Wema Bank, the oldest indigenous bank in Nigeria, faced a conundrum for many years: while it desperately needed to achieve profitability by acquiring more customers, it could not afford the massive expense that would be required to expand its network of branches. To make the bank’s situation even direr, the Wema brand is not what it used to be. Over the years it has been overtaken by more youthful financial brands, and for a while now has been considered unattractive by a majority of Nigeria’s Millennial population. With these people representing the future of the bank, a change was necessary to ensure the bank’s survival.
Pressed for time and struggling to stay afloat, Wema Bank took a bold step that caught the rest of Nigeria’s banking industry sleeping. In May 2017, Wema Bank offered a fresh and exciting perspective on the Nigerian banking experience with the launch of ALAT, the first entirely digital bank – not just in the country, but one of the first in Africa as well.

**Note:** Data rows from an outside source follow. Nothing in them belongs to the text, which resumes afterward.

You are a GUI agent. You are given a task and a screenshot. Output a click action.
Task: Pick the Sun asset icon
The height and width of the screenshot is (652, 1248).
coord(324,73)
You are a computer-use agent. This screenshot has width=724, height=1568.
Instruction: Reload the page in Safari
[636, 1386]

Built from the ground up to be a branchless, paperless bank, ALAT completely removes the need for commencing or completing transactions at a physical location. Signing up begins by downloading the bank’s app, available on both Android and iOS, or visiting its web application. Registration is completed by uploading a selfie and a photo of one’s signature, as well as other identification documents. With an average sign-up time of only five minutes, ALAT has revolutionised the process of opening a bank account in Nigeria. The hour-long, paperwork-filled account opening process at traditional banks is now a thing of the past.
The bank’s innovation also extends to securing a debit card, another process that is typically tedious. Unprecedented in Nigeria, ALAT offers in-app card requests and activation, as well as free card delivery in as little as three working days to any Nigerian address.

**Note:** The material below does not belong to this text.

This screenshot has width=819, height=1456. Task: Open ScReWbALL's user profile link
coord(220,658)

Like other Nigerian banks, ALAT offers a standard savings account, but that is where similarities end. The bank provides multiple personal savings options, including savings goals and group savings options. Nearly all of these account formats come with up to 10 per cent interest; three times the regular bank rate in Nigeria. To keep its Millennial audience within the ALAT ecosystem, the bank also offers loans and deals or discounts on food, entertainment and travel, and a virtual dollar card for online shopping. This is an innovative use of digital systems and is proving to be extremely successful.
While adoption is increasing among Millennials, the general response to ALAT has also exceeded expectations: during its first year, the bank has acquired more than 250,000 customers responsible for well over NGN 1.6bn ($4.48m) in general deposits. Now ALAT is closing in on the NGN 1bn ($2.78m) mark in terms of deposits into savings accounts. With assets growing steadily, ALAT is also seeing a consistent increase in the number of monthly active users.
Despite its success, ALAT is not exempt from the growing pains that digital-only ventures typically experience. It has also been unable to completely escape the internet connectivity issues and regulatory impediments that would otherwise make its adoption easier. Yet, the bank has shown more than enough promise for it to be a linchpin in the next phase of Wema Bank’s digital transformation journey; the convergence of its banking services into one versatile, omnichannel platform.